Aliás, após a carta de 16 de junho, com a entrada de Carlota, temos de verdade um enredo aqui – um jovem vai para uma cidade e lá encontra uma adorável mocinha, no entanto comprometida, e que não pode corresponder aos desejos do enamorado. No entanto, o jovem logo faz amizade com o casal, com o círculo social do casal. E o noivo, o pacato Alberto, de alguma forma, desconfia dos sentimentos do amigo em relação a noiva. Tudo muito ambíguo – ou quase 'triângulo amoroso'.


(Vamos aqui aos lances biográficos. Não são importantes em si mesmos, apenas para esclarecer algo da obra. Realmente o Autor Goethe se apaixonou por uma mocinha compromissada e ficou amigo do casal – tanto que temos cartas deste noivo amigável, que permite encontros da noiva com o 'amigo', e até elogia o jovem que se mantem tão decente e cordial.
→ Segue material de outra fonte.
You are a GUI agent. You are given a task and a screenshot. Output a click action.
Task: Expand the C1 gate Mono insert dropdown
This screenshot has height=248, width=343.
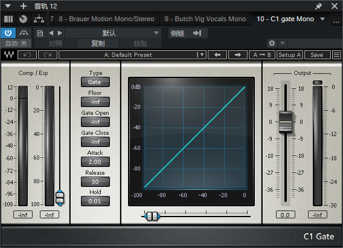pyautogui.click(x=322, y=19)
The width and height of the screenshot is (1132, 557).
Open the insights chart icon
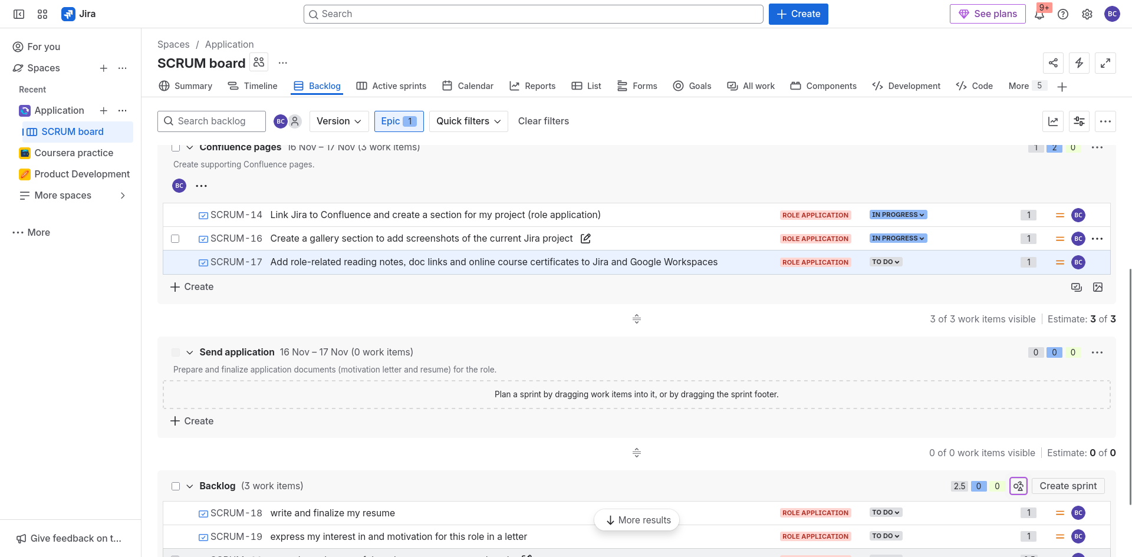point(1053,121)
Ora, será mesmo tudo isso possível? Esta 'relação à três' foi de algum modo transladada ao romance.)


As cartas de Werther são realmente cheias de êxtases, cheias de 'som e fúria' (como dizia Macbeth), de auto-análises (como fazia o atormentado Hamlet), com um sentimentalismo romântico contagiante – não se admirar que tantos tenham sido influenciados (assim como Goethe foi influenciado por Shakespeare, o criador de Macbeth e Hamlet) a ponto de mergulharem no mesmo destino do jovem Werther. Protagonistas sensíveis, emotivos e trágicos.


Todo o meu coração estava pleno neste momento; as lembranças tantas do passado pesavam-me na alma, e as lágrimas subiam aos olhos.” (“Mein ganzes Herz war voll in diesem Augenblicke; die Erinnerung so manches Vergangenen drängte sich an meine Seele, und die Tränen kamen mir in die Augen. p. 34)
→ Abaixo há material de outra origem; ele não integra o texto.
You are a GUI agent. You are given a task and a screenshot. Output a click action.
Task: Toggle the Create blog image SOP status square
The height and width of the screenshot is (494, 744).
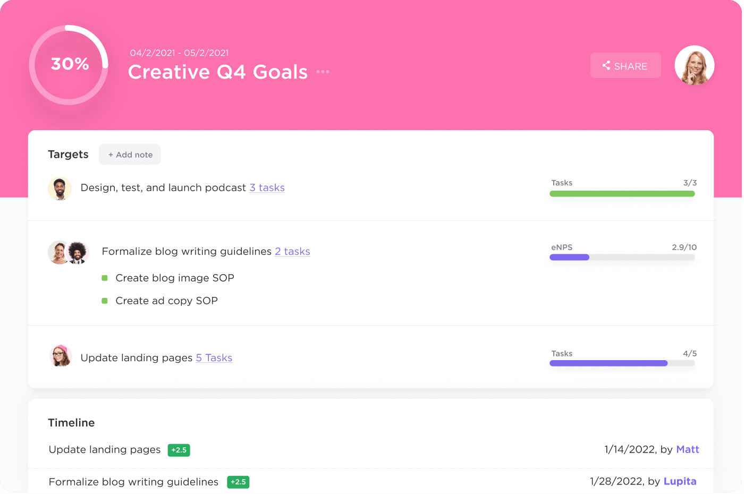pos(105,278)
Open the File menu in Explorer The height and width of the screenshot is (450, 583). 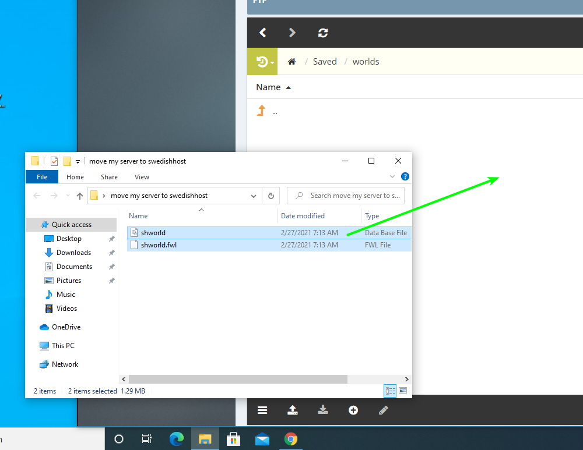tap(42, 177)
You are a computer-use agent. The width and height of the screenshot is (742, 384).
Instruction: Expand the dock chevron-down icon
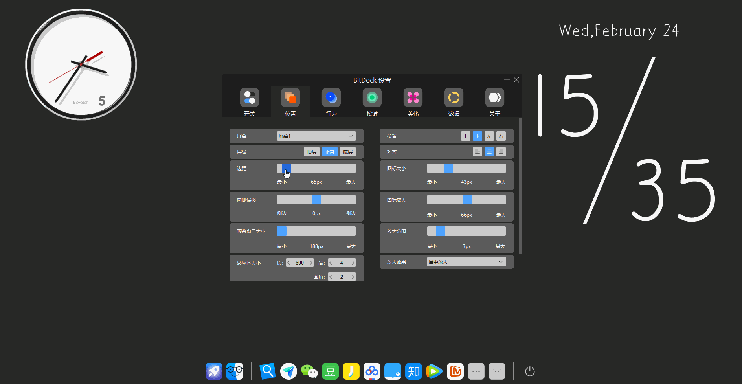[x=497, y=371]
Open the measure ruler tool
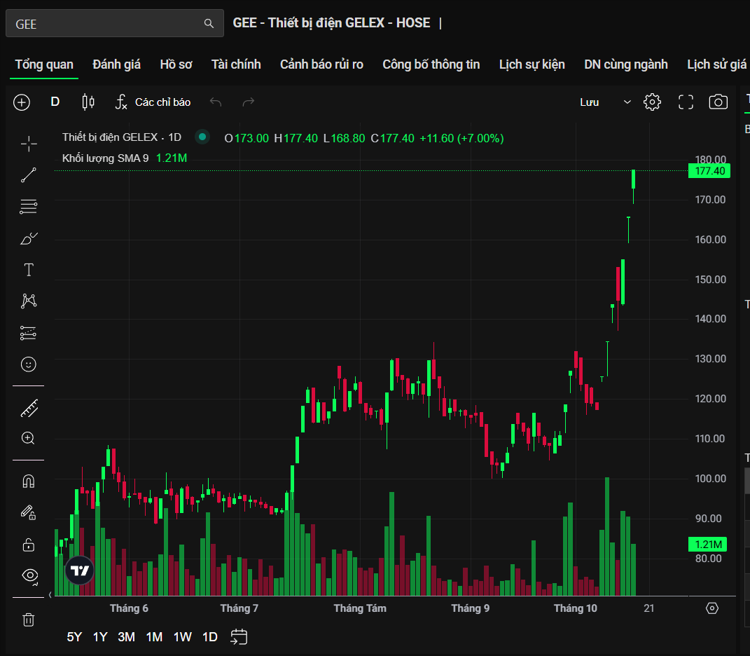 coord(29,407)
alguns ensaios meus sobre obras

de Shakespeare


http://meucanoneocidental.blogspot.com/2010/04/sobre-tempestade-w-shakespeare.html


http://meucanoneocidental.blogspot.com/2010/04/sobre-romeu-e-julieta-w-shakespeare.html


http://www.germinaliteratura.com.br/2010/literatura_set10_leonardodemagalhaens.htm



Que Werther tenha algo de Hamlet eis um tema frutífero para críticos e literatos discutirem ad infinitum. Mas os êxtases e tempestades do príncipe da Dinamarca estão presentes no jovem Werther. Apenas com uma diferença: aqui Werther narra sua própria paixão e tragédia. Seria Hamlet capaz de escrever sua própria tragédia? (Em ambos temos alguém que conserva o drama para a posteridade: na obra de Shakespeare temos o honesto Horácio, que dá publicidade ao drama do Príncipe infeliz, enquanto na obra de Goethe temos um editor, aquele que recolherá as cartas e publicará o livro.


Enquanto um bom romântico, o jovem Werther se perde em contemplações de uma natureza, numa ânsia de mergulho na natureza, que ele mesmo saber ser insatisfatória, incompleta, até impossível, para um ser de cultura, no velho embate Kultur vs. Natur,


É maravilhoso: como eu, quando aqui chegava, e olhava o belo vale lá do alto da colina, como me atraía os arredores. - lá o pequeno bosque! - ah, se eu pudesse me misturar a sua sombra! - lá o topo da montanha! - ah, pudesses tu contemplar de lá a ampla região! - as colinas unidas umas às outras e os vales discretos! - ó se eu pudesse me perder neles! - Eu corria apressado até lá, e voltava, e não tinha encontrado o que esperava. Ó acontece com a distância o mesmo que com o futuro! Uma grande e crepuscular completitude repousa diante de nossa alma, nosso sentimento flutua diante de nossos olhos, e nós ansiamos, ah, por entregar todo nosso ser, nos deixarmos preencher com todo o gozo de um singular, imenso, dominante sentimento, - e, ah, quando nos apressamos, quando lá chegamos, quando tudo está perto, e nós estamos em nossa miséria, em nossa limitação, e nossa alma suspira pelo bálsamo que se acaba.”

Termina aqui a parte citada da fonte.